Set on a defensible bluff behind the Loire, Chaumont-sur-Loire presents a resolutely medieval face, with its cylindrical corner turrets and sturdy drawbridge, but the interior mostly dates from the 19th century.
At least two earlier fortresses occupied the site (whose name derives from Chauve Mont, 'Bald Hill'), but the main phase of construction for the present château began sometime around 1465 under Pierre d'Amboise.
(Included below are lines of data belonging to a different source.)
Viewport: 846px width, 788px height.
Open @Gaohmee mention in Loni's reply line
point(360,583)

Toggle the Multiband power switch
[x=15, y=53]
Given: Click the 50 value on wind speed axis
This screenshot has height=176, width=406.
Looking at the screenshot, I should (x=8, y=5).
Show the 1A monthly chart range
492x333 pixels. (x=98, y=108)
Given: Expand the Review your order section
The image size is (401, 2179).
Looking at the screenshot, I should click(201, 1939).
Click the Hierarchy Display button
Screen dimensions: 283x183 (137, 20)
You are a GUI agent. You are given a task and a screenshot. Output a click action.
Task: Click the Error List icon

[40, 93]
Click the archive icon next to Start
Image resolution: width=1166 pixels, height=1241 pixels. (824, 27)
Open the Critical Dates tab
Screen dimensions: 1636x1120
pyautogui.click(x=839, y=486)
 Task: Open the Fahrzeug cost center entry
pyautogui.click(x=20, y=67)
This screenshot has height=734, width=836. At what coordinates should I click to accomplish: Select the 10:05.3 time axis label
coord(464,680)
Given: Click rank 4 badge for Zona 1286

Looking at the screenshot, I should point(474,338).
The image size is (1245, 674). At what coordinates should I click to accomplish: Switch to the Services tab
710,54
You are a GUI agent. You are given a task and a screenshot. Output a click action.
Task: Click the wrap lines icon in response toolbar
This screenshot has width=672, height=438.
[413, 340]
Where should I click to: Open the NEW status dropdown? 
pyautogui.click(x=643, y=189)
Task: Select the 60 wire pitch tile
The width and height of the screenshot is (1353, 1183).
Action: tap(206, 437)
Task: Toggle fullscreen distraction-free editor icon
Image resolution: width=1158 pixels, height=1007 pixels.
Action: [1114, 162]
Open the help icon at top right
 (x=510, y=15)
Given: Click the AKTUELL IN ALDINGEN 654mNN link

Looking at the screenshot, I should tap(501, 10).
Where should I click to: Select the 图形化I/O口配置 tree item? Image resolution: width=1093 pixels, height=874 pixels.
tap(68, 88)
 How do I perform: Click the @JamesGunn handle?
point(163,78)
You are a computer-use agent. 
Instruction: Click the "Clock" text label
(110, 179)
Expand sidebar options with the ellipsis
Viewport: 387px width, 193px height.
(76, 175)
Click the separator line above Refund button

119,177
Originally a strictly defensive fortress, the castle became a short-lived residence for Catherine de Médicis following the death of Henry II in 1560, and later passed into the hands of Diane de Poitiers (Henry II's mistress), who was forced by the ruthless Catherine to swap the altogether grander surroundings of Chenonceau for Chaumont.
The château was thoroughly renovated by Princess de Broglie, heiress to the Say sugar fortune, who bought it in 1875 (and knocked down one entire wing to provide a better view of the river). The most impressive room is the Council Chamber, with its original maiolica-tiled floor, plundered from a palace in Palermo, but the château's finest architecture is arguably reserved for the Écuries (stables), built in 1877 to house the Broglies' horses in truly sumptuous style (the thoroughbreds all had their own personal padded stalls). A collection of vintage carriages is now displayed inside.
Chaumont's English-style gardens can be visited independently or together with the château. They're at their finest during the annual Festival International des Jardins.